I have 1 single machine with an IP 1.2.3.4. This machine has 2 web servers and an ftp server:
Web Server 1 listens to port 82; the domain for it: ws1.example.com
Web Server 2 listens to port 83; the domain for it: ws2.example.com
FTP Server listens to port 21; the domain for it: ftp.example.com
This is what the DNS mapping looks like:
ws1.example.com CNAME example.com
ws2.example.com CNAME example.com
ftp.example.com CNAME example.com
example.com A 1.2.3.4
Case 1: I make a request at the browser URL ws1.example.com:82 and the DNS redirects me to example.com but with the Host header: ws1.example.com.

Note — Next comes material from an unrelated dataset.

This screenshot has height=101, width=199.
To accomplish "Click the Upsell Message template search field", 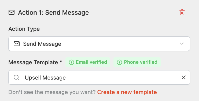I will click(99, 77).
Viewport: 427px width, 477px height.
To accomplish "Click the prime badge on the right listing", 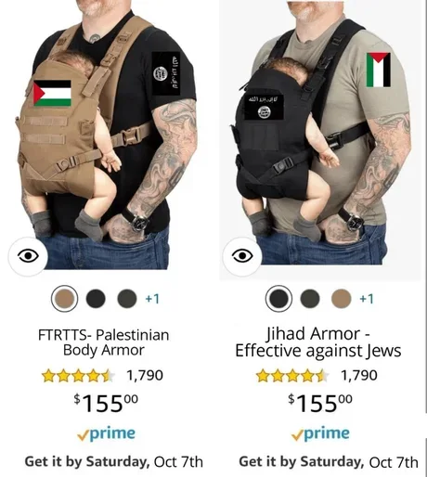I will pos(320,433).
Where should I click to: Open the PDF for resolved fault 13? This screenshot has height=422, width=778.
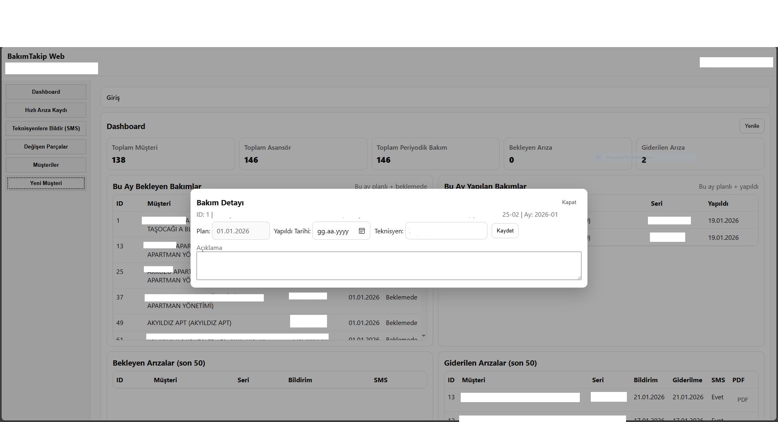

Case 2: I make a request at the browser URL ws2.example.com:83 and the DNS redirects me to example.com but with the Host header: ws2.example.com.
In both the cases:
the request ultimately reaches the same physical machine
when the request arrives:
In Case 1, the request arrives at this machine and the request is attended to by the application that is listening on port 82 i.e. Web Server 1.
In Case 2, the request arrives at this machine and the request is attended to by the application that is listening on port 83 i.e. Web Server 2.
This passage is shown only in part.